Ohio's statewide historic preservation plan (recently completed) does not mention the foreclosure crisis and only speaks of population decline in Ohio's cities in the most general of terms. I was on a review committee for the statewide plan and I submitted comments to the Ohio Historic Preservation Office twice to encourage them to address the potential impacts of large-scale housing demolition programs in Cleveland, Youngstown, and other Ohio cities. To no avail—the OHPO has not taken a stand on the steady erasure of the neighborhood fabric in Ohio's cities." 

If we have to flood the Landmarks Commission with applications, so be it.

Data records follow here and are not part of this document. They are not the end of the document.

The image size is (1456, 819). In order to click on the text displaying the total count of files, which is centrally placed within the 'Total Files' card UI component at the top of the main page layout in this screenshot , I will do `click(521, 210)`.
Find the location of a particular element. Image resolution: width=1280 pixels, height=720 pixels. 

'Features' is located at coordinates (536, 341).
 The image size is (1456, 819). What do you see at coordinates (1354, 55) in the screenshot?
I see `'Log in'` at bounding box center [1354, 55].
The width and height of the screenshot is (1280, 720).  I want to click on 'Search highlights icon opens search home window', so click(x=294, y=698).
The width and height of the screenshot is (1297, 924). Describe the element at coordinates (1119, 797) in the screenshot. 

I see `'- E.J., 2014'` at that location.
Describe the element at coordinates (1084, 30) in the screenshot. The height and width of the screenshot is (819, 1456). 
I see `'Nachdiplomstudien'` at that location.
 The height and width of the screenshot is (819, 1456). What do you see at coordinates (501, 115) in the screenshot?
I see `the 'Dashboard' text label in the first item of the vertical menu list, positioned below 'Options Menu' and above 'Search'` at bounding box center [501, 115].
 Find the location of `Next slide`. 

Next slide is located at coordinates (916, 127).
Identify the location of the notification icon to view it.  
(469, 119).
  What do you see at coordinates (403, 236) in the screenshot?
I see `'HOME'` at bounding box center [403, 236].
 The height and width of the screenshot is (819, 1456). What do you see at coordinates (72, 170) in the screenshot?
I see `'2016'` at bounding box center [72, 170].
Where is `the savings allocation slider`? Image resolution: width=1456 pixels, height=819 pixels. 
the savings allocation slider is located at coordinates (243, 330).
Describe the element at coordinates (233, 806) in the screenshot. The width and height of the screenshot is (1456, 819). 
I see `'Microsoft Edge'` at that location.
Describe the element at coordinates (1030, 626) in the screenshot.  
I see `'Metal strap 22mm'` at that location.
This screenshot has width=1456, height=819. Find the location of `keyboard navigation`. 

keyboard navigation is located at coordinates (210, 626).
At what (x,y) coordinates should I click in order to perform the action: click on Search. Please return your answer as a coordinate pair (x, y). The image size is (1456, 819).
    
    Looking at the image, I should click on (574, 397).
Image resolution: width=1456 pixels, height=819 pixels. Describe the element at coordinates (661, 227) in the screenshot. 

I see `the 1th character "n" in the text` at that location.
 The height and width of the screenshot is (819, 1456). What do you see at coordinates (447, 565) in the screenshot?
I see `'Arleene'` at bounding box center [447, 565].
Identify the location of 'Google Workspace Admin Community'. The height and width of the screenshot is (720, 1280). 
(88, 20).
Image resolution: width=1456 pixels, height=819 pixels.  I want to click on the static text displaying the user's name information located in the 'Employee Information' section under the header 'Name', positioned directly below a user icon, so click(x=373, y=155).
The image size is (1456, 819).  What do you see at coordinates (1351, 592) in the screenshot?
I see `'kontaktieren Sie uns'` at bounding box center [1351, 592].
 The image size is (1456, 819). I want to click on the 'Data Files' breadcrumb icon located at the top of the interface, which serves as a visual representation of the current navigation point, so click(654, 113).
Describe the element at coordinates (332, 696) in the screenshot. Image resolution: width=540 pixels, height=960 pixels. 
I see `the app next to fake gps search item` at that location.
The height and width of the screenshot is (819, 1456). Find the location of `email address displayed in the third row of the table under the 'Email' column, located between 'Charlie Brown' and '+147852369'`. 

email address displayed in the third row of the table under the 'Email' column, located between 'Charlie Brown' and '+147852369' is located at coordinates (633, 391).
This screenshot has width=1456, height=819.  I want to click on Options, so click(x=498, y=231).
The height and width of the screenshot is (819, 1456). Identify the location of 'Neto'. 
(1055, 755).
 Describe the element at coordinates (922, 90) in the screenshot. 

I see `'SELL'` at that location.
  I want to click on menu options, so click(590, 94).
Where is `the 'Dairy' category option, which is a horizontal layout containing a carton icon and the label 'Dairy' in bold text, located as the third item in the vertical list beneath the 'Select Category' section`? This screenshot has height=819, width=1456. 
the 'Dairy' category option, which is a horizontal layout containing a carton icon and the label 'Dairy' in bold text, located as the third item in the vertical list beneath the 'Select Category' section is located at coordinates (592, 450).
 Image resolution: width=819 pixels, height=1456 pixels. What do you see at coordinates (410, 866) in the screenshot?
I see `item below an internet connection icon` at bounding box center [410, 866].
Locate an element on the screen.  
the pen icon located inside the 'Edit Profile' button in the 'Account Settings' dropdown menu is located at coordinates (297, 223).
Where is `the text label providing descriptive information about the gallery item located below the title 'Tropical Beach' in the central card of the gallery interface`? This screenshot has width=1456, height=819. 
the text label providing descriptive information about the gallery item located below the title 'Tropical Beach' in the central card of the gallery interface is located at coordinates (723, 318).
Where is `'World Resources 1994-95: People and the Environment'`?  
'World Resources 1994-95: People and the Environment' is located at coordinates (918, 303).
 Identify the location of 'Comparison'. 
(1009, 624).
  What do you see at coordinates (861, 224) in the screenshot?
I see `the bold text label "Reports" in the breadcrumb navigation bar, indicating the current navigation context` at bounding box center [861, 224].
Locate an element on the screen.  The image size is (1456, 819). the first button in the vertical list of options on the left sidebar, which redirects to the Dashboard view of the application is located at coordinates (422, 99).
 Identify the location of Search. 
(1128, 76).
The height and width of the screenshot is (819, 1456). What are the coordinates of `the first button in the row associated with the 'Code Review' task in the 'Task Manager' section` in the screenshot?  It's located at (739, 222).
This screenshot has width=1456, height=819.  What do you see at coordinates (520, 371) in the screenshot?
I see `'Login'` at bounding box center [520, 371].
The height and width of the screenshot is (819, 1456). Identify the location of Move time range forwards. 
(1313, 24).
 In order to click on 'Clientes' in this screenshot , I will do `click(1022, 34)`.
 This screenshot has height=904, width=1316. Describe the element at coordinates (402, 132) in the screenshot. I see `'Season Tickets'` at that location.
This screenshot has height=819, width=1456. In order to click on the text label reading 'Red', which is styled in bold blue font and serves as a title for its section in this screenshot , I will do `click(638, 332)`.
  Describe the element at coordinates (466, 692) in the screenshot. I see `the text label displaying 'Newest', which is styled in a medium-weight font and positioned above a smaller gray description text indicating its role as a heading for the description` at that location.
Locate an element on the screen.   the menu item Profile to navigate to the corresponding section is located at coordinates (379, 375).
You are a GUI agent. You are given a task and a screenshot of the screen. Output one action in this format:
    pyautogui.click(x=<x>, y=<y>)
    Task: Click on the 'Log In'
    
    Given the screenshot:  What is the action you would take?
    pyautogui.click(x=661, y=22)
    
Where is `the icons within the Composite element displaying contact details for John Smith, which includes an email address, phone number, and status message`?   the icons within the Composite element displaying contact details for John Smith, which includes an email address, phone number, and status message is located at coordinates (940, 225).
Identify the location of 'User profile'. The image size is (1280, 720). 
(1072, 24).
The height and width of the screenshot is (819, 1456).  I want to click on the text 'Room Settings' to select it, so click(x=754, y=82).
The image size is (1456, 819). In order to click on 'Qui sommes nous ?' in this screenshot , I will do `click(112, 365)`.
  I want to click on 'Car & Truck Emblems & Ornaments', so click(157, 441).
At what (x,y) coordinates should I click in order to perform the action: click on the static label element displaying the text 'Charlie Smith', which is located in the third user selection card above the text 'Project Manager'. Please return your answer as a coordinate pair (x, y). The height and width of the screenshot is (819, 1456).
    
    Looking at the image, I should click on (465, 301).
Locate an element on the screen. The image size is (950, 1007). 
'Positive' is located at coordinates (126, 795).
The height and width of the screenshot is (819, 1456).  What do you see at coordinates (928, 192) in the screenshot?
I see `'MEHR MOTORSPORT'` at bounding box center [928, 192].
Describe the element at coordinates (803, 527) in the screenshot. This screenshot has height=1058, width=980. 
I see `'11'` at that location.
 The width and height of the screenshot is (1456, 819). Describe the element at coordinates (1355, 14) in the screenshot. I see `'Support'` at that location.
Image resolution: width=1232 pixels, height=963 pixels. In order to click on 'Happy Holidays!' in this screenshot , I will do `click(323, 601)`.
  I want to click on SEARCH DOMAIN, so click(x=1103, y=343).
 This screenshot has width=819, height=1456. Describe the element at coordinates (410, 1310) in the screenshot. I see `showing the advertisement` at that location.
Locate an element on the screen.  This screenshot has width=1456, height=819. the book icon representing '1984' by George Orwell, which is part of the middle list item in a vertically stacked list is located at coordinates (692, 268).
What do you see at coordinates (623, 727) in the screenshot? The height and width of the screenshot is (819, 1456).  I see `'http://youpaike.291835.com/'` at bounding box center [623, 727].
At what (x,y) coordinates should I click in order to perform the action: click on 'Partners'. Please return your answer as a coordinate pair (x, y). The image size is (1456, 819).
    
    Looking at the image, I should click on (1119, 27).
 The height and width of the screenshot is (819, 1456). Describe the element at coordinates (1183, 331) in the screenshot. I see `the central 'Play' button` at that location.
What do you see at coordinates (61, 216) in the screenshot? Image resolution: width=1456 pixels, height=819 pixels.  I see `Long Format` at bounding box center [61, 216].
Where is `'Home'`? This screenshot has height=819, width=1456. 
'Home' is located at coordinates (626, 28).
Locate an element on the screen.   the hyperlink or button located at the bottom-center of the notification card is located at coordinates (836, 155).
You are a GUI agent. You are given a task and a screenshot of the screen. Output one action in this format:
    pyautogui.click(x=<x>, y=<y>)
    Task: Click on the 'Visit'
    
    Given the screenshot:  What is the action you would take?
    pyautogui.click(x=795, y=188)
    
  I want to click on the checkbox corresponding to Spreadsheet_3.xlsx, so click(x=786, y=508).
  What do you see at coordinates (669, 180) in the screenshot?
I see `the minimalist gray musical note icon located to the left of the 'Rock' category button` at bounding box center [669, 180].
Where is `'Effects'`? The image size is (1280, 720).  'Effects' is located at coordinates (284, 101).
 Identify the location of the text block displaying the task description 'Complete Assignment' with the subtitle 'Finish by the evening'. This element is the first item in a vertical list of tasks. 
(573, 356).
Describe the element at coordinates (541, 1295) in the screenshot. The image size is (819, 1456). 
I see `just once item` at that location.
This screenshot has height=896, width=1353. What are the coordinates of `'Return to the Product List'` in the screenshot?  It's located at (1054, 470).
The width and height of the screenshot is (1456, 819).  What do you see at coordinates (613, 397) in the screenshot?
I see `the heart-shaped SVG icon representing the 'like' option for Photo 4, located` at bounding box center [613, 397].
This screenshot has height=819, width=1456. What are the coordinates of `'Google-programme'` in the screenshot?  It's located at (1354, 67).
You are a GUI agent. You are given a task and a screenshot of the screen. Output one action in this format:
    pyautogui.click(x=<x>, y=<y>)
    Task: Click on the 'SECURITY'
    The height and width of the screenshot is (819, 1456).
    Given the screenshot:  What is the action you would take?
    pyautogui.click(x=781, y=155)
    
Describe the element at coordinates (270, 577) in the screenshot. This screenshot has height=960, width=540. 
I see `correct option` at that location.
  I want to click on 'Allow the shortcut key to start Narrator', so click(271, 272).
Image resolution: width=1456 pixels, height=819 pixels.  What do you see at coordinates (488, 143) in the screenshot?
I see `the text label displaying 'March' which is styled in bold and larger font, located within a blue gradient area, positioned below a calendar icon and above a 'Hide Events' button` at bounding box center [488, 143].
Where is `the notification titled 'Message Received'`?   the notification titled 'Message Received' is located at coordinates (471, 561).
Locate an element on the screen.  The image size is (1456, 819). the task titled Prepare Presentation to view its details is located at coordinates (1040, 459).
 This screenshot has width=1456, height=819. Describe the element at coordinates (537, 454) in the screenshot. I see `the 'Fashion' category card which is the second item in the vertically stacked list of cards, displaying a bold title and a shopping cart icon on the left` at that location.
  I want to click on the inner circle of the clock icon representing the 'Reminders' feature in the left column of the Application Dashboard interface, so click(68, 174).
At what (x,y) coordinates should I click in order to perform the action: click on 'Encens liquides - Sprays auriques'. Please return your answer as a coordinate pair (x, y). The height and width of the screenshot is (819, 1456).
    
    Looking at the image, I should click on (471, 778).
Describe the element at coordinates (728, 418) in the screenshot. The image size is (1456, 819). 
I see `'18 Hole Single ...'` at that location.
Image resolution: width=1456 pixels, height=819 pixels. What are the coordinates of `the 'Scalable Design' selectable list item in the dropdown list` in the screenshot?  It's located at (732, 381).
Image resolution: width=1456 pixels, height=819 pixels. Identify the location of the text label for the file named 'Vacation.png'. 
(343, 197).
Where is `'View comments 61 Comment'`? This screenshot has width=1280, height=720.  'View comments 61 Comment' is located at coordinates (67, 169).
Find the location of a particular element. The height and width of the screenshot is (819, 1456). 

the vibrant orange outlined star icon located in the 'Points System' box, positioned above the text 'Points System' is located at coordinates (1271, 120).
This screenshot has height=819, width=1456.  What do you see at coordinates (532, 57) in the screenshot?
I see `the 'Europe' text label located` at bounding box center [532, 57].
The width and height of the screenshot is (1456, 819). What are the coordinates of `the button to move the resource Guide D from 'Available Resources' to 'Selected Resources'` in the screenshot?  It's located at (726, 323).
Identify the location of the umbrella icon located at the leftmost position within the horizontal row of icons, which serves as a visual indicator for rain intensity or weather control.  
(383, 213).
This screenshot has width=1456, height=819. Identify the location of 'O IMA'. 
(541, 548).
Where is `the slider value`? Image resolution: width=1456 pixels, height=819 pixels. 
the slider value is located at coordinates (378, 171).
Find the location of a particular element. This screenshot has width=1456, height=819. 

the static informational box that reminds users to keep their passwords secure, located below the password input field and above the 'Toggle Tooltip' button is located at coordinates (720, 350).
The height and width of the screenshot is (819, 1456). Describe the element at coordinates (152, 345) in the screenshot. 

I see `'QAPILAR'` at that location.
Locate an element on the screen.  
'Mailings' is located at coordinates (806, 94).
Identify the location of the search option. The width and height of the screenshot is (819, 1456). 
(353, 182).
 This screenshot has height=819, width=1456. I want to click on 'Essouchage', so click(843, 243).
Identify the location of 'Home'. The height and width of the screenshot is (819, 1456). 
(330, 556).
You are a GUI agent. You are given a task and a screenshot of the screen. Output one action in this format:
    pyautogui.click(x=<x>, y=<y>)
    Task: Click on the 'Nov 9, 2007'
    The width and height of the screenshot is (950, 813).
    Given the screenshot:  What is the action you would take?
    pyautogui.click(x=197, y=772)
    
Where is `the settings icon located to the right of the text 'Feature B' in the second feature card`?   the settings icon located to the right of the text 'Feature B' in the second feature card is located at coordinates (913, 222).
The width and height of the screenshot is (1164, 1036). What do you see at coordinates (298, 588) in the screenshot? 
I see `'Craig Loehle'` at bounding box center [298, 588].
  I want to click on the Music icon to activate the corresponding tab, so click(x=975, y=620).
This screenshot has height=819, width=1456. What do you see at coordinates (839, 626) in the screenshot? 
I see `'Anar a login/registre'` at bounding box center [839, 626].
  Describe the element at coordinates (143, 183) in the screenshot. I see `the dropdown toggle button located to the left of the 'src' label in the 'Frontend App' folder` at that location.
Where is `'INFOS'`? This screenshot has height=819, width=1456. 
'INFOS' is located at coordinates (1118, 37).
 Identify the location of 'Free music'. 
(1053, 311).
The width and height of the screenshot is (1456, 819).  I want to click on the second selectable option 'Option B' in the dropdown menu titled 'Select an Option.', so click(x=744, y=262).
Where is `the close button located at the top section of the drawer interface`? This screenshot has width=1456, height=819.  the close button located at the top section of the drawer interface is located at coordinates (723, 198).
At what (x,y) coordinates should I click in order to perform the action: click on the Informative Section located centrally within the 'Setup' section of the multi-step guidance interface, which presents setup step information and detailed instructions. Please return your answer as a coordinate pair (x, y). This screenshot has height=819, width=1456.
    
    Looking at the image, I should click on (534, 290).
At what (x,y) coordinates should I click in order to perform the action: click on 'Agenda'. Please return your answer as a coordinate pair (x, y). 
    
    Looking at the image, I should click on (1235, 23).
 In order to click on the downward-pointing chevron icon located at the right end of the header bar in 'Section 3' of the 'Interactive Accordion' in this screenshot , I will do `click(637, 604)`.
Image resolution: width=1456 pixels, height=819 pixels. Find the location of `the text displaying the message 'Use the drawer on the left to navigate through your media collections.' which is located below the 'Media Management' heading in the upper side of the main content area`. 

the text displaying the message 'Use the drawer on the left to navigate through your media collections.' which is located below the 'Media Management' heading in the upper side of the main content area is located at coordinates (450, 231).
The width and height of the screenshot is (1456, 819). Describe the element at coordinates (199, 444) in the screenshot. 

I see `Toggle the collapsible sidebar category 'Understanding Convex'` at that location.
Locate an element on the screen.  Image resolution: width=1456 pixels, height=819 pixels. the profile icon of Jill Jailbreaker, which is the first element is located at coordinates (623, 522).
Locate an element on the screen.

Get your history and preservation research thinking caps on. Sharpen your pencils.

This "big dramatic vs. small infill" issue reminds me of my years in the arts community and how the foundations created a competition between the big guns like CMA, Playhouse Square, CPH, the Cleveland Orchestra and small arts organizations and individual artists. The foundations seemed to want to give all their support to big plans and big visible arts efforts. Well, indeed, these institutions are important, and yes, we have several lovely brooches, but it is the individual artists and the small arts organizations which create the cultural fabric that is Cleveland. We can give all our attention to the big guns, we can polish those gems all day long if you like, but without a garment on which to pin them, they will languish in darkened safety deposit boxes visited only by their rich collector/hoarders.

Protect our built heritage, store it carefully when it is not in use and then wear proudly Cleveland's cultural heritage. These buildings tell our stories, the stories of Cleveland.

There will be plenty of vacant land - there already is...

I really doubt demolitions keep Terry up at night

Ultimately the thing in the comments from Terry above that matters is "they held no public forums".

As Ed Hauser would have said, "THE PROCESS IS BROKEN".

Terry's work and the work of other Foundation funded academics is being used to justify the SIIs, funded by the same people funding Terry.

One result of the Shrinking Cities Land Lab effort is the East Bank demolitions, done on their watch, and the Land Lab got funded by the Foundations to have a party on the graveyard.

I really think CUDC has lost touch with reality, in pursuit of funding.

Disrupt IT

Terry Schwarz on SmartCity Radio

Terry Schwarz talks about reimagining Cleveland toward the end of this radio interview, but listen to Sean Safford, too. He talks about his new book Why the Garden Club Couldn't Save Youngstown: The Transformation of the Rust Belt

It made me wonder about the GCP and social networks that are too entrenched in Cleveland. Sort of a "when is a social network just a new name for an old boy network?" question.

Listen here: Shrinking Cleveland and The Garden Club

 

I listened until I puked

The first guy, Sean Safford, from University of Chicago, made sense.

And then all the Shrinking Cities, Cleveland Clinic crap from the tight networks killing Cleveland like Youngstown... done listening to their BS.

Show me the workforce to provide all local food service to the Clinic, as Case has proposed for themselves, as well... nothing like plans without solutions.

Disrupt IT

I already have permeable pavement on Denison

Waiting for the bus today, I noted that I already have permeable pavement on Denison and the side streets, down in places to the bricks with sand bases and open joints, down in other places to the gravel/screed/screenings bases and dirt.